Formulate the Hypotheses in terms of Probability

The hypotheses can now be expressed in statistical terms. The null hypothesis, denoted as H_0, is the assertion that Muriel's guesses are by pure chance. Therefore, the probability of her guessing correctly, \( p \), is 0.5. On the other hand, the alternative hypothesis (H_a) espouses Muriel's claim that she gets it right more frequently than by mere luck, indicating \( p > 0.5 \).

Key concepts

null hypothesis

Imagine you're at a tea party, just like in the 1920's scenario with Muriel Bristol-Roach, and you hear an extraordinary claim. Someone says they can tell whether milk was poured before the tea, just by tasting. Now, if you were the statistician R.A. Fisher, you'd likely be skeptical and assume that the person is just guessing. This assumption of no special ability is what we call the null hypothesis. It's essentially the default statement suggesting that there is no effect or no difference, and it's what we seek to test against evidence.

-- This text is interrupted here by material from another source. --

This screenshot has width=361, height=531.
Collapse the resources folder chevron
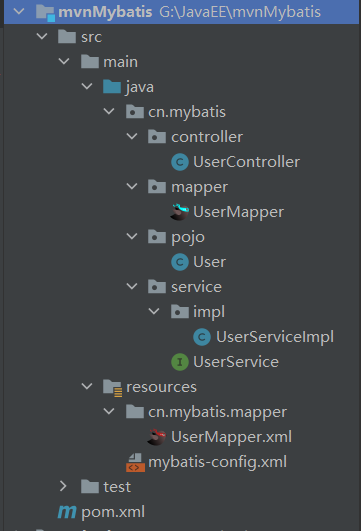87,386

In statistical tests, proving or disproving the null hypothesis is a crucial step. It embodies skepticism and requires evidence to be shown false, which would support the alternate claim. If we can't find sufficient evidence, then we fail to reject the null hypothesis. In this tea-tasting scenario, the null hypothesis would be that Muriel's correct guesses are due to chance alone, and this can be surprisingly powerful in leading to insights about the reality of a claim.

alternative hypothesis

Now, let's talk about the challenger to the null hypothesis—the alternative hypothesis. In our tea party story, this would be Muriel's bold claim that she can indeed discern the order in which milk and tea are poured into a cup. When you form an alternative hypothesis, you're suggesting that there is an effect or difference that contradicts the null hypothesis.

The alternative hypothesis can take different forms depending on the scenario. For Muriel, it's about performance better than chance—her success rate is greater than what random guesses would produce. In statistical testing, the alternative hypothesis needs to be specific and is usually formulated based on prior knowledge, theory, or the direct opposite of what the null hypothesis states. By setting up both hypotheses, researchers and skeptics can use data to see if there's enough evidence to lean towards the alternative claim or stay with the null.

probability

Probability is a way of expressing uncertainty or certainty. It's a numerical value between 0 and 1, where 0 means an event is impossible and 1 signifies absolute certainty. In hypothesis testing, probability helps us make judgments based on statistical evidence.

For instance, if Muriel's ability were due solely to chance, the probability (denoted by p) of her correctly identifying the order of milk and tea being poured would be 0.5 — akin to flipping a fair coin. The power of probability in hypothesis testing lies in comparing what we observe (the data) with what we expect under the null hypothesis. If the observed data are highly improbable under the null hypothesis (with a very small probability), this might indicate that the alternative hypothesis is more plausible.

statistical significance

One of the most exciting parts of hypothesis testing is figuring out if our results are just random chance or if they're statistically significant. Statistical significance is like a stamp of confidence on our findings—it tells us that what we observed is probably not due to just random variability and is likely a genuine effect.

In Muriel's case, if she consistently identifies the correct order of milk and tea being poured far more often than chance would allow, this would be considered statistically significant. This significance is often determined by a p-value, which is the probability of observing a statistic as extreme as the one we got, or more, if the null hypothesis were true. If this p-value is below a predetermined threshold (like 0.05), we start thinking, 'Hey, something interesting might be happening here!' and we may reject the null hypothesis, moving a step closer to believing the alternative hypothesis.